Work order:
The lines to transcribe begin with the one containing "How do I perform: Click the S" and end with the last line below; reproduce them exactly, without the pictures.

[Source data]

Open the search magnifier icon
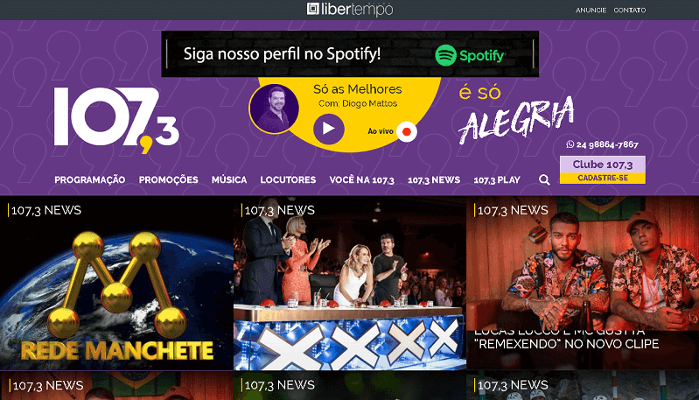Viewport: 699px width, 400px height. (544, 179)
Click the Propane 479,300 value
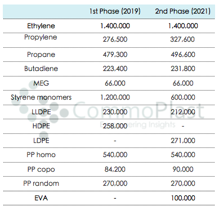Viewport: 219px width, 211px height. click(115, 55)
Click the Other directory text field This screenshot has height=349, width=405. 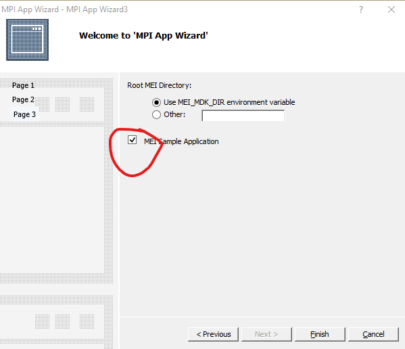point(243,115)
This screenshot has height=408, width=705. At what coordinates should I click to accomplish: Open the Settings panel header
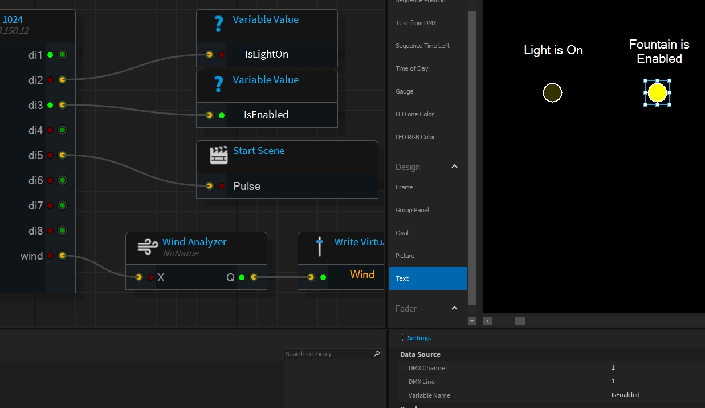419,338
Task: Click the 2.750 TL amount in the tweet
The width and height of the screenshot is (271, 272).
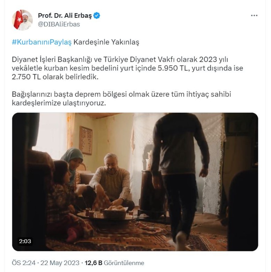Action: [x=26, y=77]
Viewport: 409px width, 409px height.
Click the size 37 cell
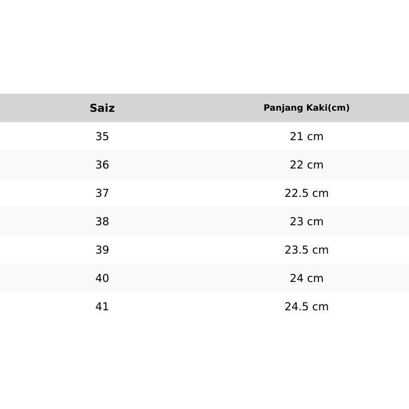tap(102, 193)
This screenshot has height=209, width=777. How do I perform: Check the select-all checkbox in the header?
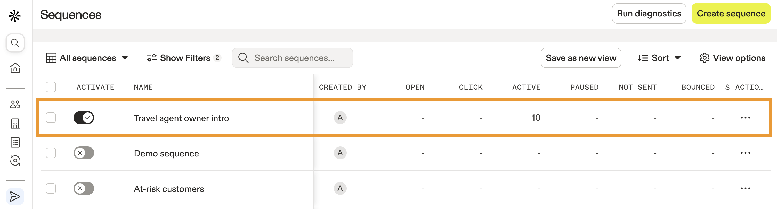(x=51, y=87)
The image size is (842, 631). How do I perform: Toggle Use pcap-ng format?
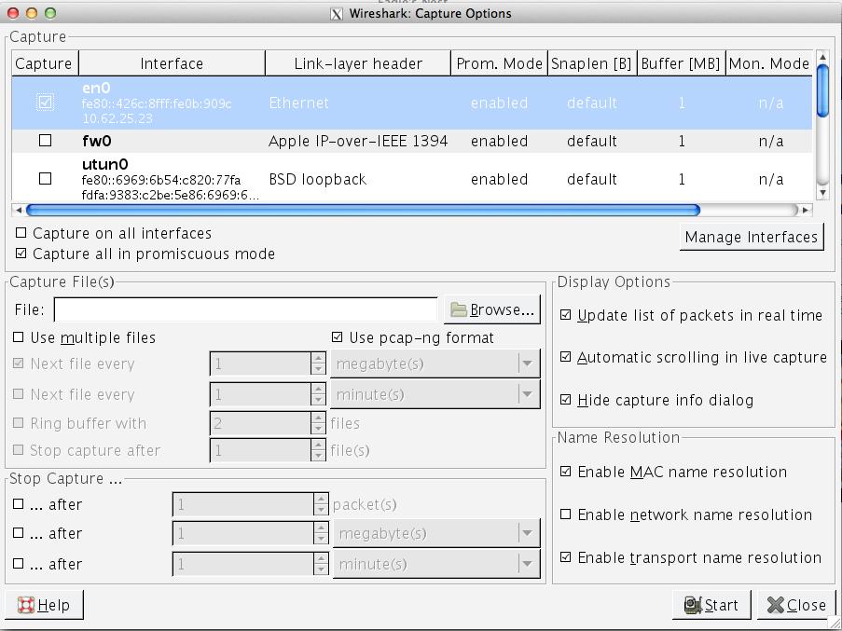[x=338, y=337]

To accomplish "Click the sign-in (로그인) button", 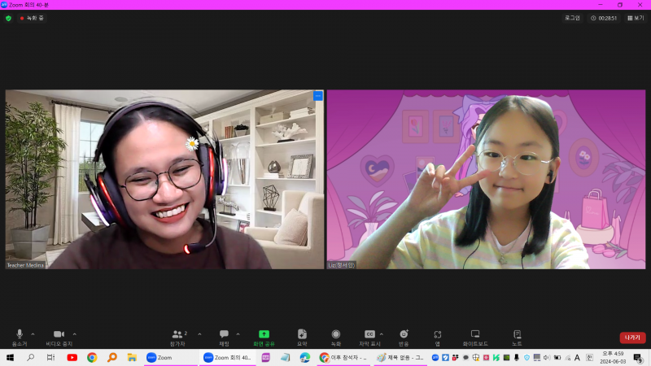I will point(572,18).
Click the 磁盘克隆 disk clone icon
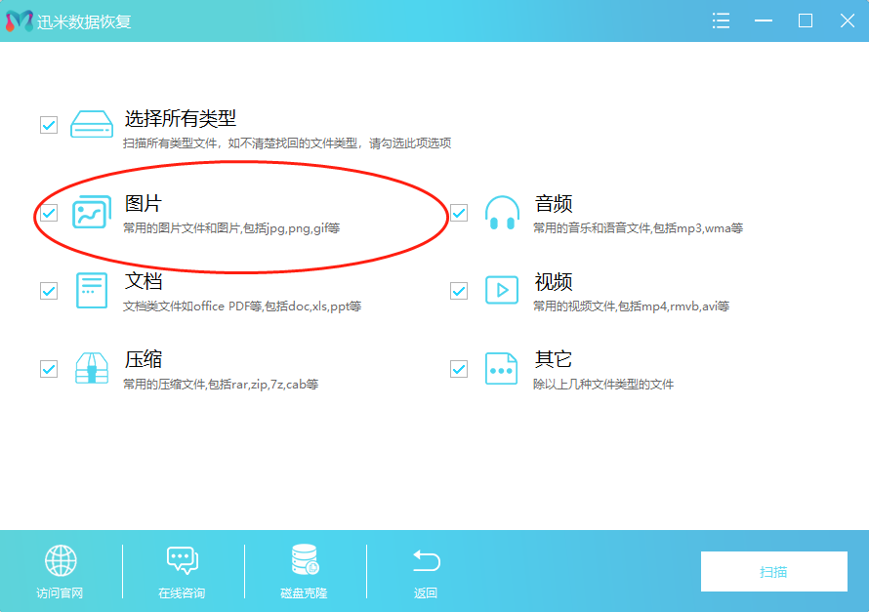This screenshot has height=612, width=869. 303,560
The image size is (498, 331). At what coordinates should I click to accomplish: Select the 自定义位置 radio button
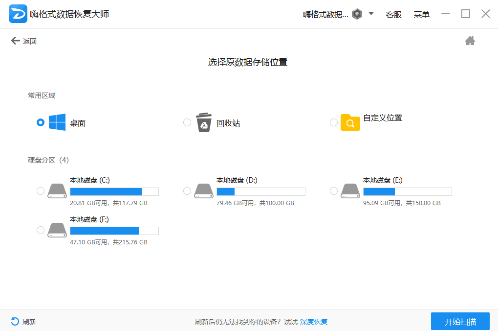(333, 122)
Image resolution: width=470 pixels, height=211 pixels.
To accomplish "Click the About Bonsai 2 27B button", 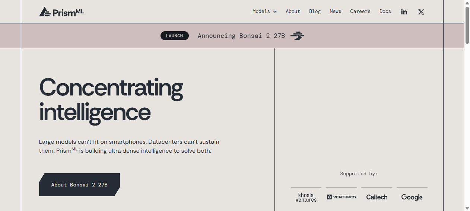I will tap(79, 185).
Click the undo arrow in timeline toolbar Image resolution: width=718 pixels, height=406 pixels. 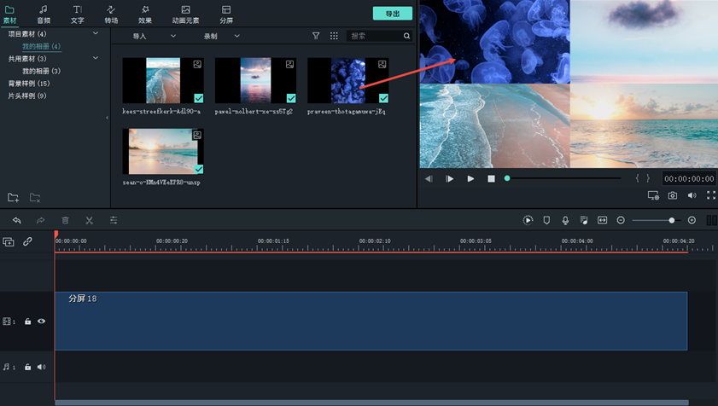click(x=16, y=220)

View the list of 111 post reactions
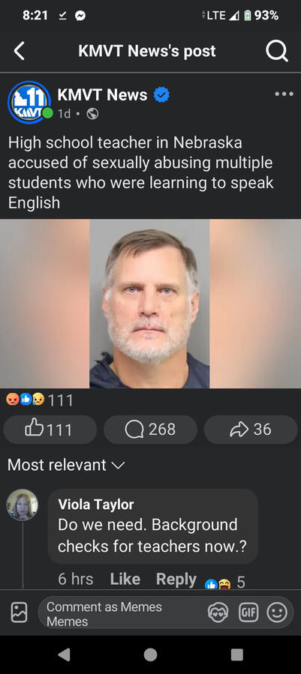pyautogui.click(x=40, y=400)
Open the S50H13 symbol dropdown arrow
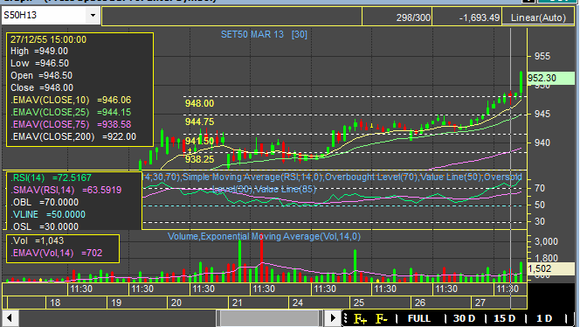The image size is (580, 327). (x=93, y=16)
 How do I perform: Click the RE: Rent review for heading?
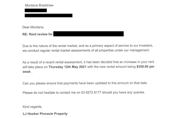coord(38,34)
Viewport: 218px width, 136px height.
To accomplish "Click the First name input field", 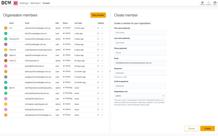I will tap(140, 33).
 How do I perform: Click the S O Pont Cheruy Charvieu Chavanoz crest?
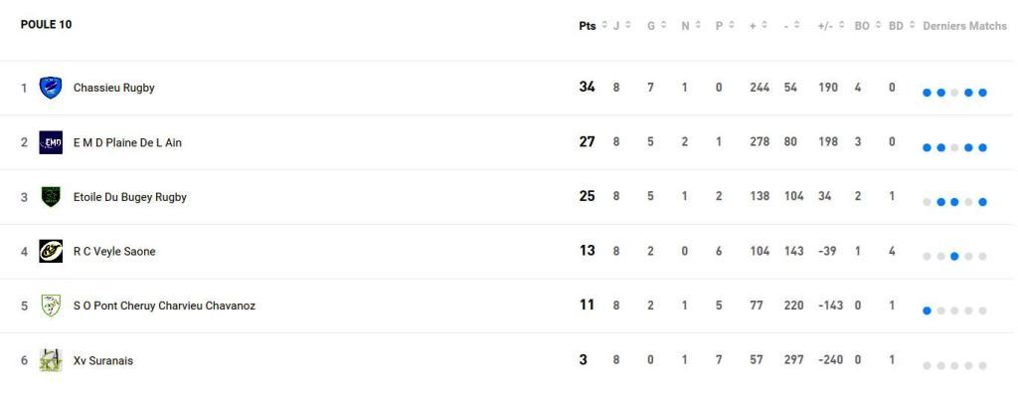coord(51,306)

Answer to this task:
 How do I perform: Click the S O Pont Cheruy Charvieu Chavanoz crest?
coord(51,306)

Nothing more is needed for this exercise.